Statistical computing with R

Statistical computing with R for applied biology. 1. Basic and intermediate methods.

Course objective:

to provide an introduction to use of the R environment for graphical and statistical analysis in biology, biotechnology, medicine and food science and nutrition

Download the brochure for AY 2018-2019 here (.pdf, 573 kB).

Learning goals:

  • knowledge and understanding: an introductory knowledge of principles of statistical computing for applied biology; working knowledge of basic methods for data wrangling, exploratoty data analysis, statistical and graphical analysis
  • applying knowledge and understanding: ability to develop code in R and use it for graphical and statistical analysis
  • making judgements: ability to choose the graphical and statistical methods which are more appropriate in a given situation
  • communication skills: ability to produce reports for the statistical and graphical analysis of experimental data in a variety of formats
  • learning skills: ability to access and peruse literature and technical information on statistical computing

Prerequisites:

A BSc in Agriculture, Food Science, Chemistry, Biology, Biotechnology. At least 5 ECTS credits in Mathematics (some statistics, 3 ETCS credits in Statistics, may help). Ability to use spreadsheet software packages under Windows, MacOS or Unix/Linux operating systems. A knowledge of technical English language (for speakers of English as a second language a B1 or B2 level is suggested)

Attendance. Only 10 highly motivated students can attend the course (and get their exercises graded). Further students can be accepted but their exercises and reports will not be graded.

Grading. To obtain full credits (4 or 5 ECTS, depending on the number of lectures taken) the students must turn in a report (in Word or pdf format) within 1 month from the end of the course (note: as of 2018 the report MUST be in the form of a R notebook or of a .html document generated with R markdown). The report shall describe in full (including code) the descriptive and inferential statistical analysis and the graphical analysis of one of their own experiments. A suitable dataset form a R package can be used.

• MATERIAL PROVIDED:
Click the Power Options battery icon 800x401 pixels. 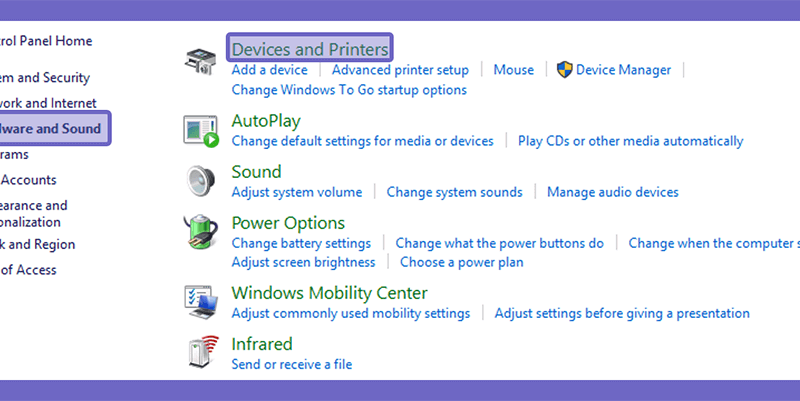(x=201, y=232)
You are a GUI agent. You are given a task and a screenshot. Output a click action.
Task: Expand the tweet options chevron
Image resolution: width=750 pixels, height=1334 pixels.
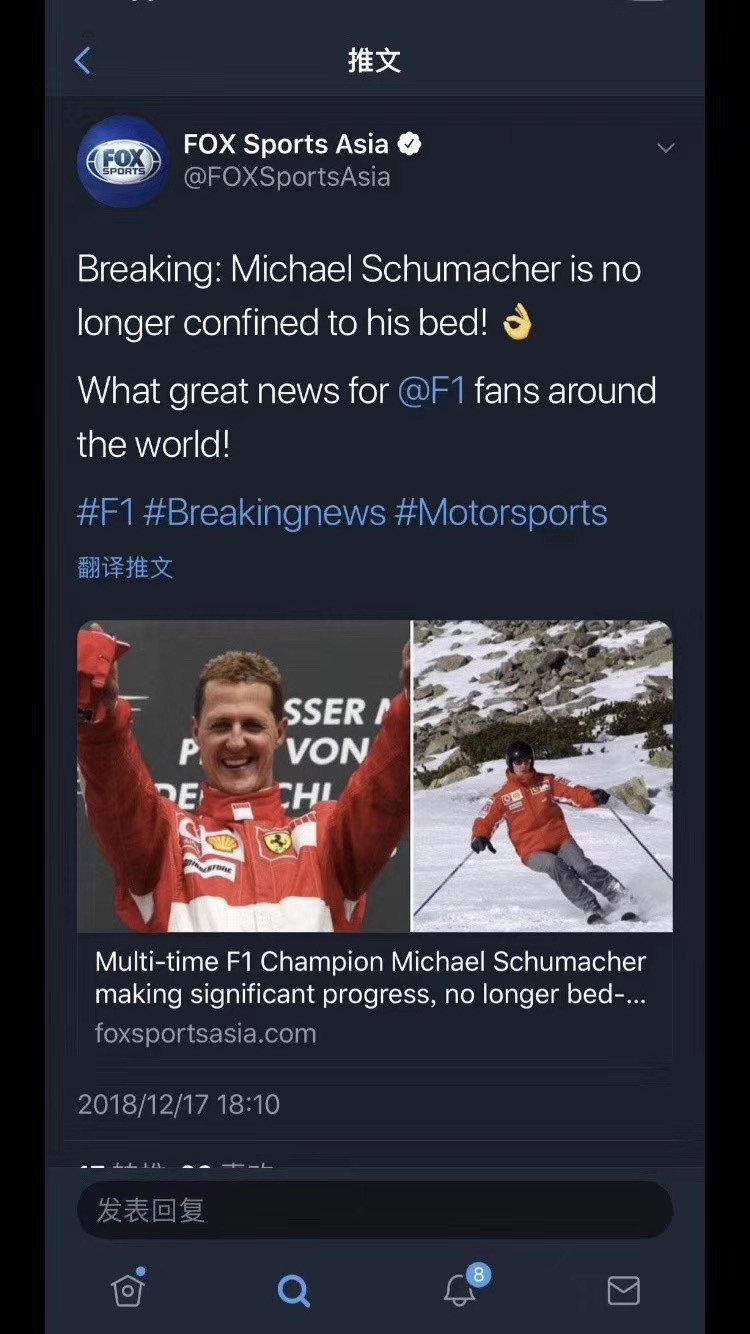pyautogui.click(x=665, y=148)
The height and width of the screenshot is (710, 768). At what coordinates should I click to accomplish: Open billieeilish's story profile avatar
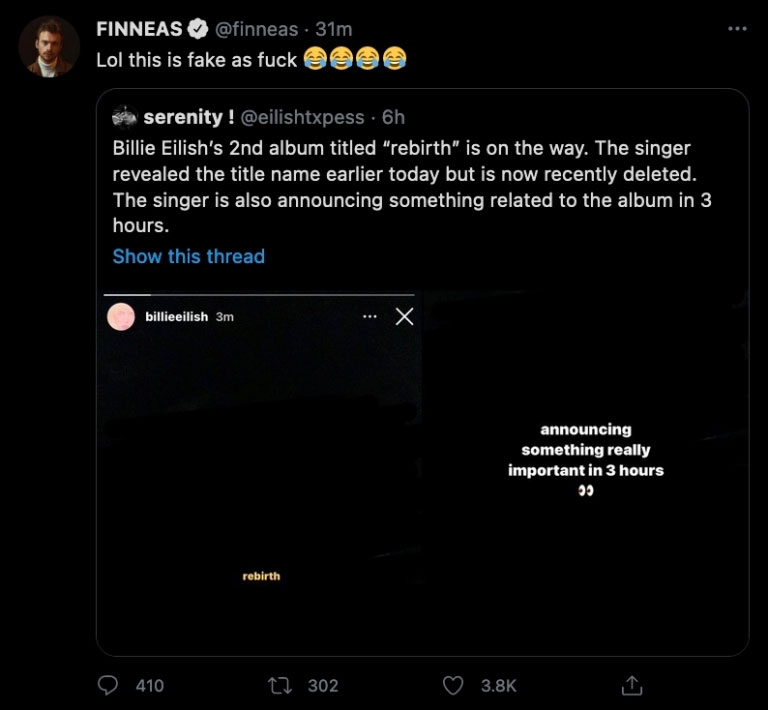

• EXERCISE DESCRIPTION:
Rewrite the course description from "A BSc in Agriculture, Food" to "not be graded.", replacing "graded" with "assessed".

• YOUR SOLUTION:
A BSc in Agriculture, Food Science, Chemistry, Biology, Biotechnology. At least 5 ECTS credits in Mathematics (some statistics, 3 ETCS credits in Statistics, may help). Ability to use spreadsheet software packages under Windows, MacOS or Unix/Linux operating systems. A knowledge of technical English language (for speakers of English as a second language a B1 or B2 level is suggested)

Attendance. Only 10 highly motivated students can attend the course (and get their exercises assessed). Further students can be accepted but their exercises and reports will not be assessed.